------ Input for this task ------
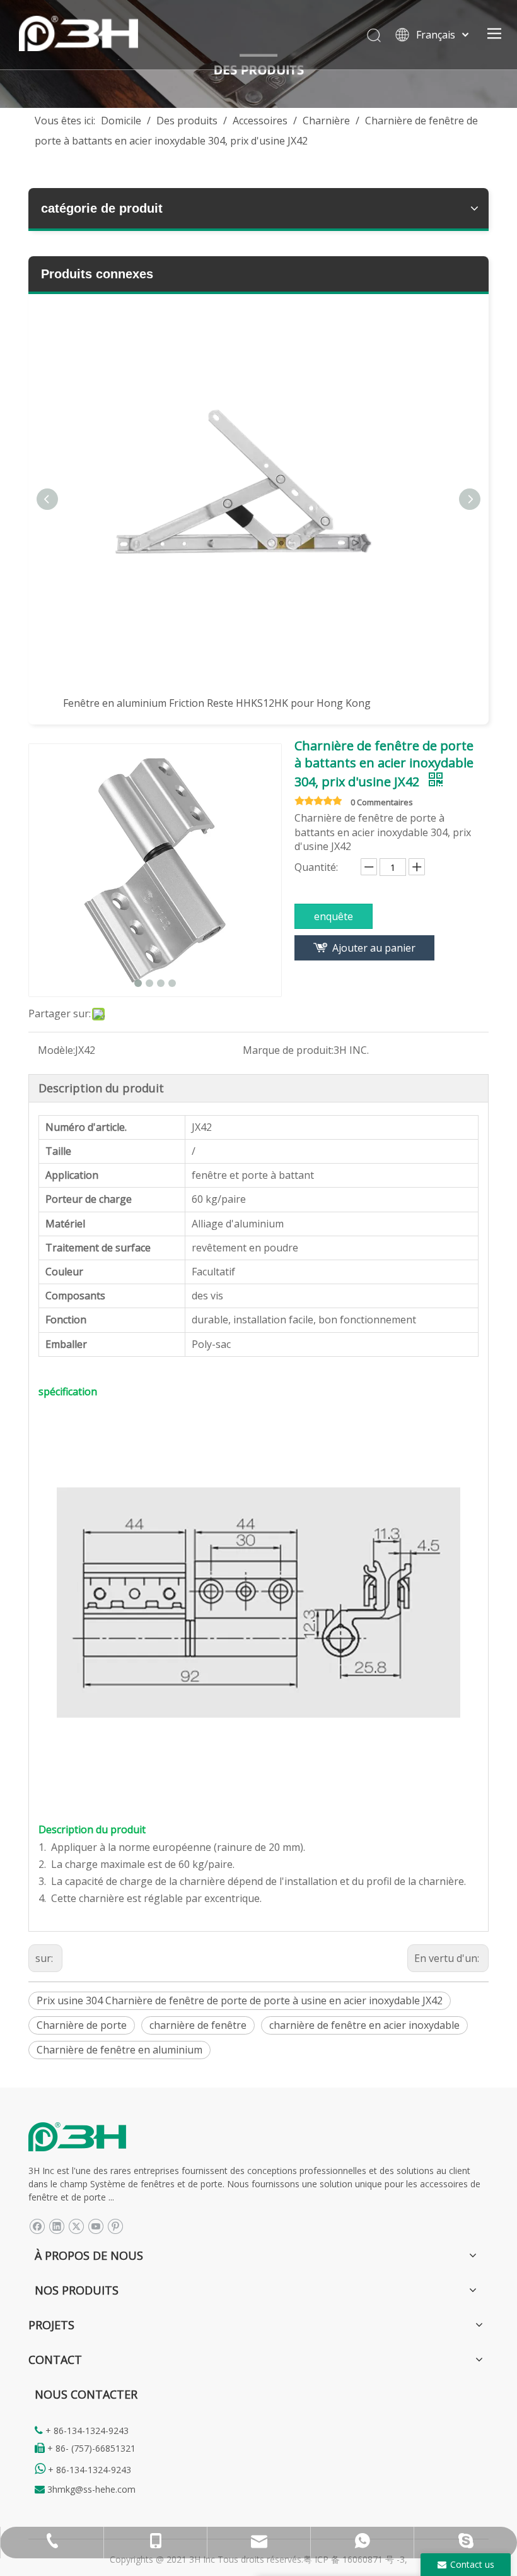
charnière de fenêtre (198, 2025)
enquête (333, 916)
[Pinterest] (115, 2225)
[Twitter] (76, 2225)
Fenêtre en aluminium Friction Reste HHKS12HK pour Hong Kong (217, 703)
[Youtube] (95, 2225)
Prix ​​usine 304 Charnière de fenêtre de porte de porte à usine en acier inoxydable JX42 (240, 2000)
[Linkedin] (56, 2225)
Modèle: (56, 1050)
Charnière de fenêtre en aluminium (119, 2050)
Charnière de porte (82, 2025)
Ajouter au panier (373, 948)
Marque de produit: (288, 1050)
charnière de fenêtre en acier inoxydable (364, 2025)
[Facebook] (37, 2225)
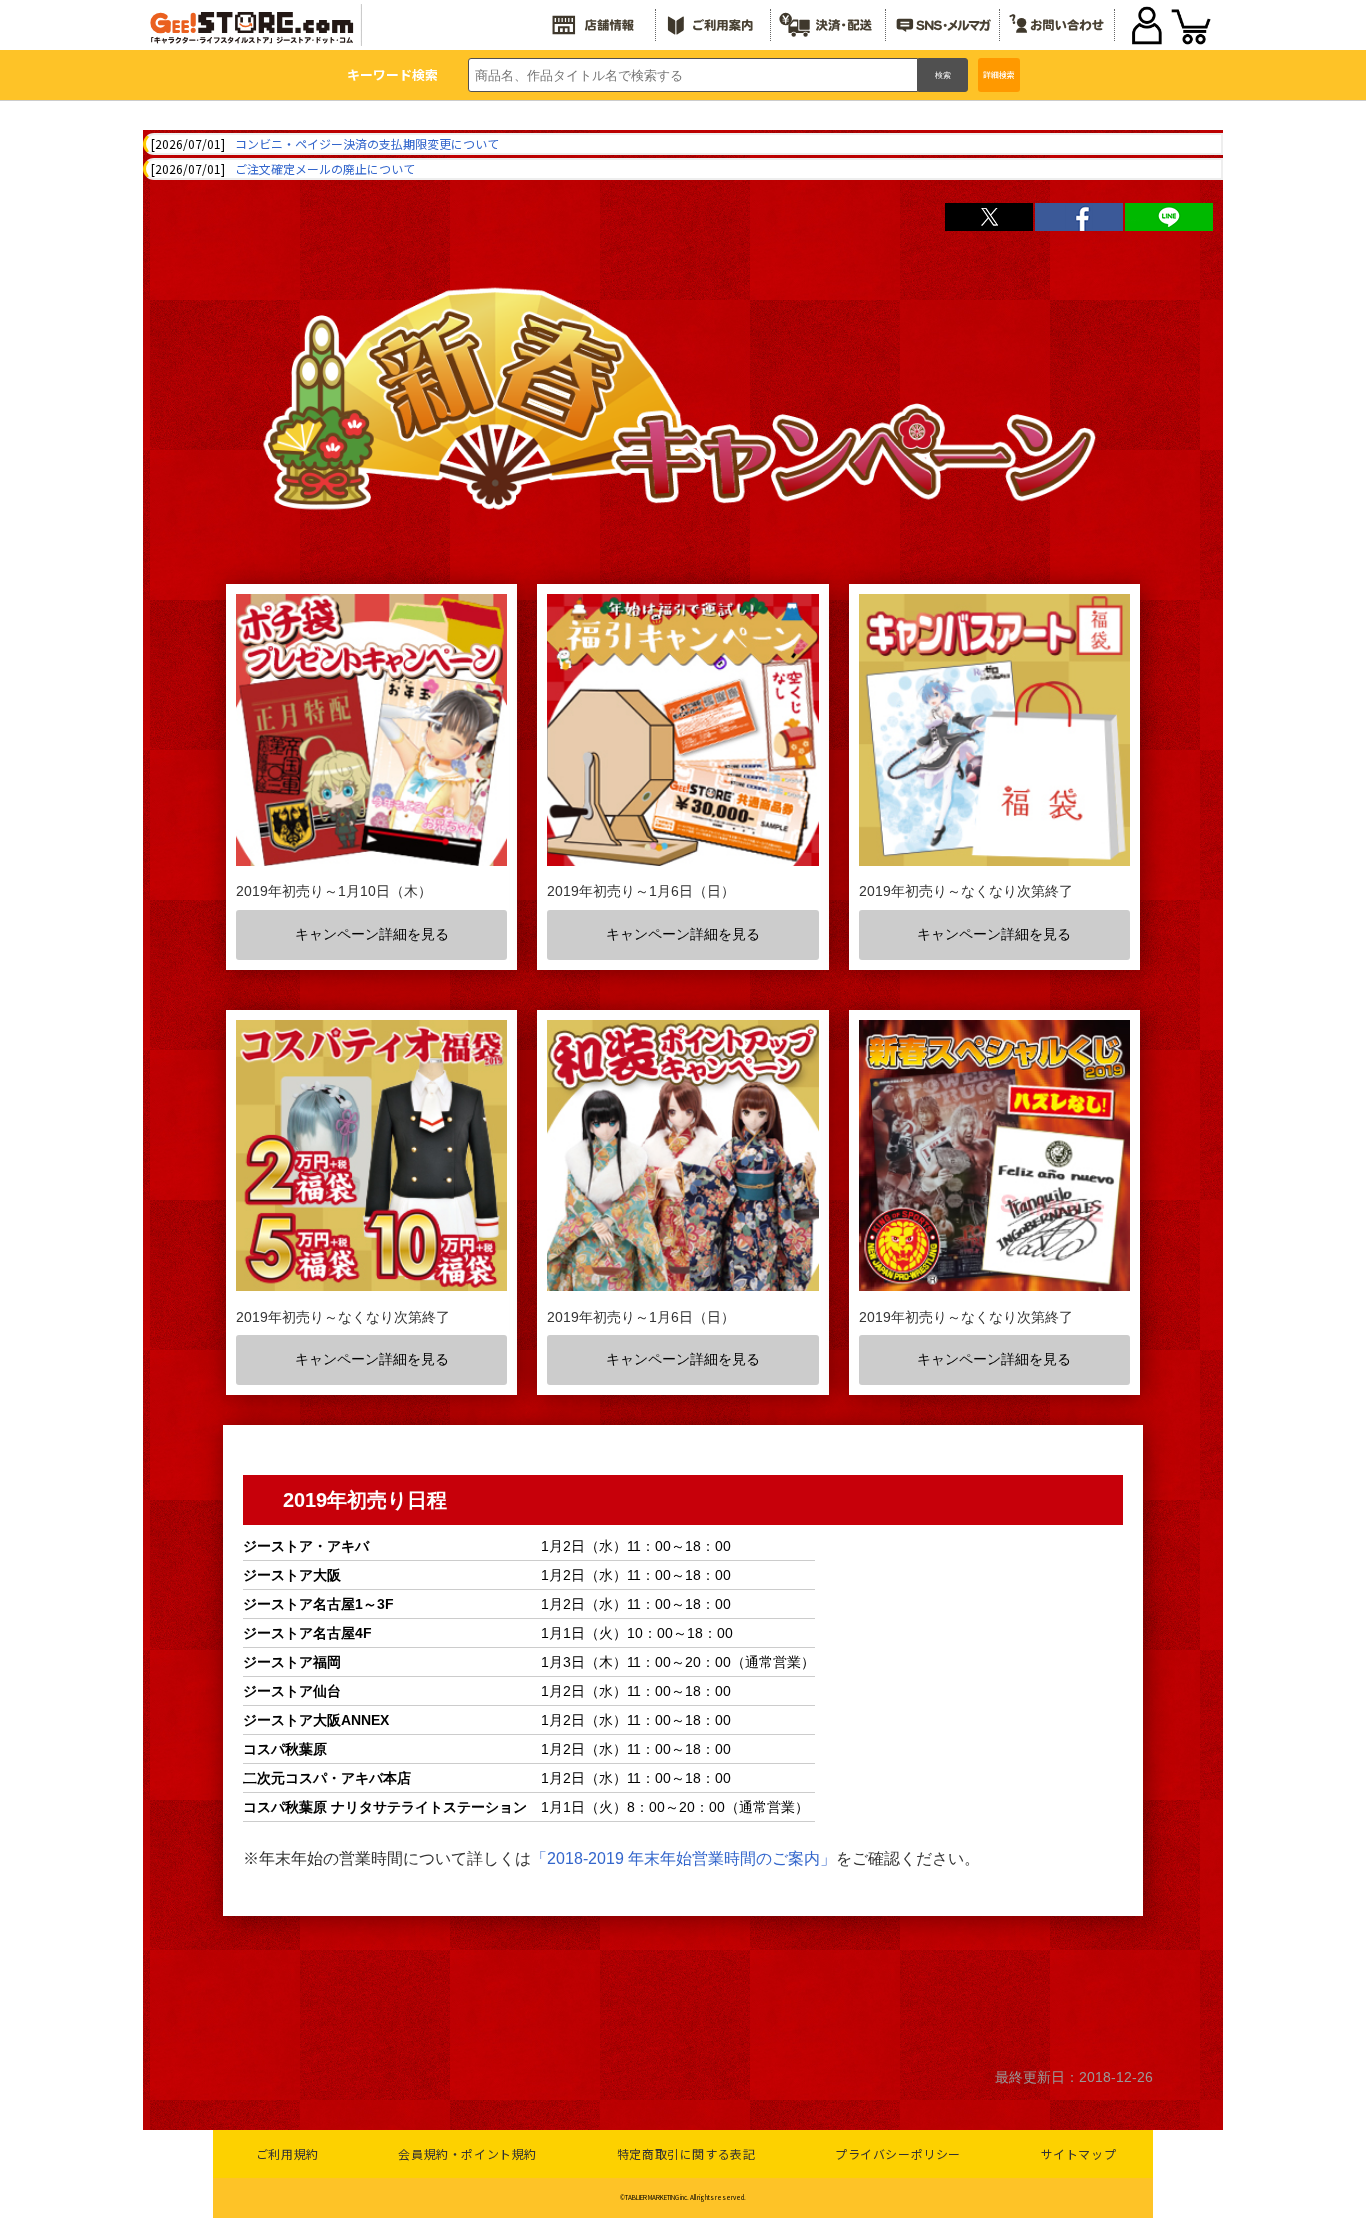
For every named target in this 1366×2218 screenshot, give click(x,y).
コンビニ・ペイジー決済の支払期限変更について (367, 143)
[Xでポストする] (989, 217)
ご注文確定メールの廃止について (325, 168)
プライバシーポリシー (898, 2153)
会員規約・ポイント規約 (467, 2153)
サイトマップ (1079, 2153)
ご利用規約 (287, 2153)
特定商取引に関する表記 (686, 2153)
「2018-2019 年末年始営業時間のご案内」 (683, 1858)
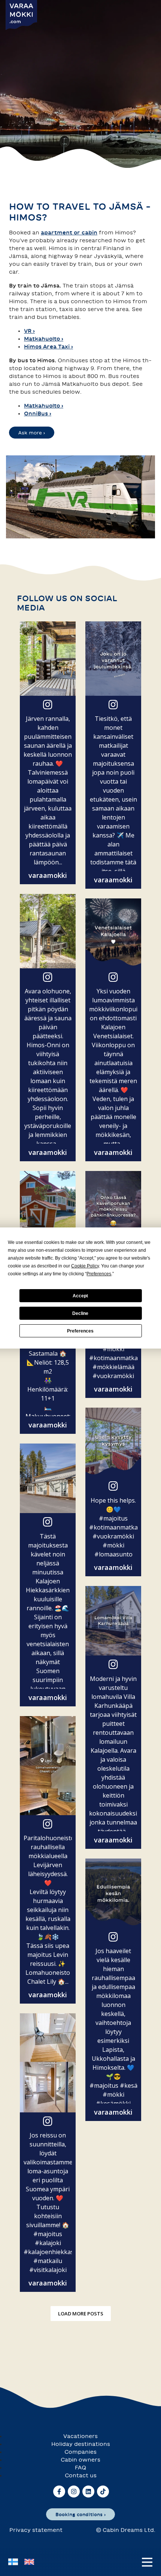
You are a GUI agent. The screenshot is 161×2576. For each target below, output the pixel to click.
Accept (80, 1295)
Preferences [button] (98, 1273)
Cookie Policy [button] (85, 1266)
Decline (80, 1313)
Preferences (80, 1331)
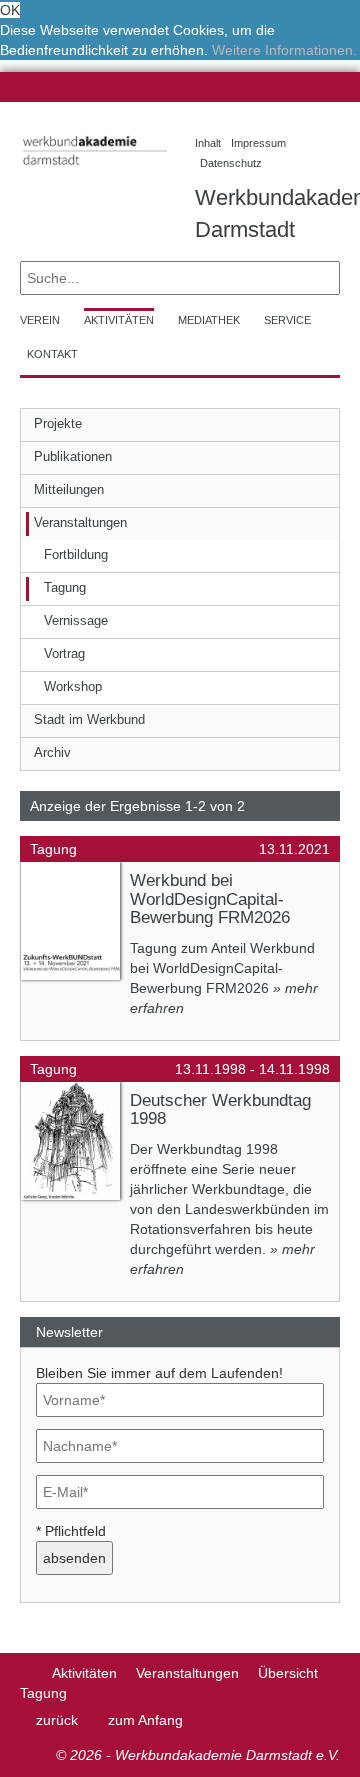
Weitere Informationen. (284, 50)
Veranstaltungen (187, 1673)
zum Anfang (145, 1720)
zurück (57, 1720)
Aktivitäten (84, 1673)
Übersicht (288, 1673)
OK (10, 10)
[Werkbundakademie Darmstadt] (92, 168)
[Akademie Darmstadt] (26, 1673)
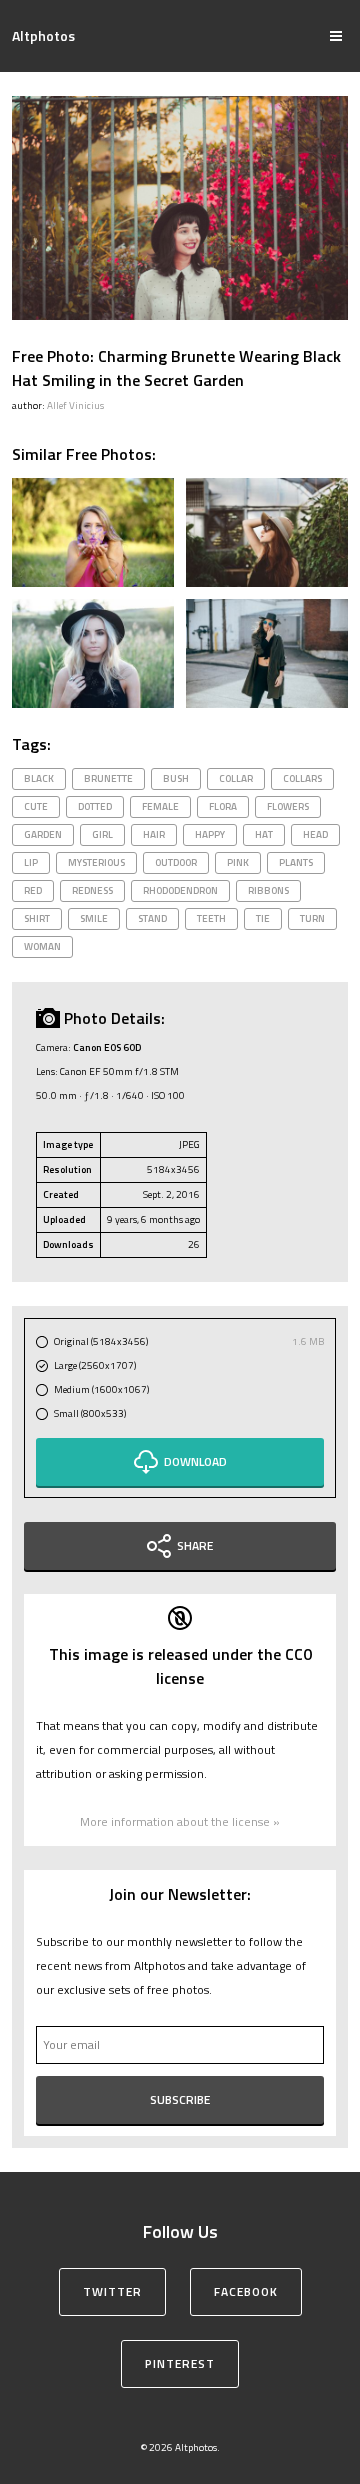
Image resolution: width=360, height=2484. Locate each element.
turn (312, 918)
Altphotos (43, 35)
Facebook (246, 2291)
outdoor (176, 862)
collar (236, 778)
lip (31, 862)
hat (264, 834)
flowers (288, 806)
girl (102, 834)
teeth (211, 918)
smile (94, 918)
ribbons (268, 890)
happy (210, 834)
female (160, 806)
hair (154, 834)
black (39, 778)
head (315, 834)
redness (92, 890)
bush (176, 778)
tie (263, 918)
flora (223, 806)
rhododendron (180, 890)
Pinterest (180, 2363)
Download (195, 1461)
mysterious (96, 862)
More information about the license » (180, 1821)
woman (42, 946)
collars (302, 778)
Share (195, 1545)
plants (296, 862)
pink (238, 862)
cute (36, 806)
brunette (108, 778)
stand (152, 918)
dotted (95, 806)
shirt (37, 918)
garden (43, 834)
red (33, 890)
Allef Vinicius (75, 405)
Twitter (112, 2291)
------
> _Exercise prompt_: Whenever a picture appears, leave it out, and return every record exactly.

> _Solution_:
charnière de fenêtre (198, 2025)
enquête (333, 916)
[Pinterest] (115, 2225)
[Twitter] (76, 2225)
Fenêtre en aluminium Friction Reste HHKS12HK pour Hong Kong (217, 703)
[Youtube] (95, 2225)
Prix ​​usine 304 Charnière de fenêtre de porte de porte à usine en acier inoxydable JX42 (240, 2000)
[Linkedin] (56, 2225)
Modèle: (56, 1050)
Charnière de fenêtre en aluminium (119, 2050)
Charnière de porte (82, 2025)
Ajouter au panier (373, 948)
Marque de produit: (288, 1050)
charnière de fenêtre en acier inoxydable (364, 2025)
[Facebook] (37, 2225)
For every named target in this 1366×2218 screenshot, give click(x,y).
コンビニ・ペイジー決済の支払期限変更について (367, 143)
[Xでポストする] (989, 217)
ご注文確定メールの廃止について (325, 168)
プライバシーポリシー (898, 2153)
会員規約・ポイント規約 (467, 2153)
サイトマップ (1079, 2153)
ご利用規約 (287, 2153)
特定商取引に関する表記 (686, 2153)
「2018-2019 年末年始営業時間のご案内」 (683, 1858)
You are a GUI agent. The screenshot is 161×2576. For each target below, output the pixel to click.
Accept (80, 1295)
Preferences [button] (98, 1273)
Cookie Policy [button] (85, 1266)
Decline (80, 1313)
Preferences (80, 1331)
Weitere Informationen. (284, 50)
Veranstaltungen (187, 1673)
zum Anfang (145, 1720)
zurück (57, 1720)
Aktivitäten (84, 1673)
Übersicht (288, 1673)
OK (10, 10)
[Werkbundakademie Darmstadt] (92, 168)
[Akademie Darmstadt] (26, 1673)
Image resolution: width=360, height=2484. Locate each element.
turn (312, 918)
Altphotos (43, 35)
Facebook (246, 2291)
outdoor (176, 862)
collar (236, 778)
lip (31, 862)
hat (264, 834)
flowers (288, 806)
girl (102, 834)
teeth (211, 918)
smile (94, 918)
ribbons (268, 890)
happy (210, 834)
female (160, 806)
hair (154, 834)
black (39, 778)
head (315, 834)
redness (92, 890)
bush (176, 778)
tie (263, 918)
flora (223, 806)
rhododendron (180, 890)
Pinterest (180, 2363)
Download (195, 1461)
mysterious (96, 862)
More information about the license » (180, 1821)
woman (42, 946)
collars (302, 778)
Share (195, 1545)
plants (296, 862)
pink (238, 862)
cute (36, 806)
brunette (108, 778)
stand (152, 918)
dotted (95, 806)
shirt (37, 918)
garden (43, 834)
red (33, 890)
Allef Vinicius (75, 405)
Twitter (112, 2291)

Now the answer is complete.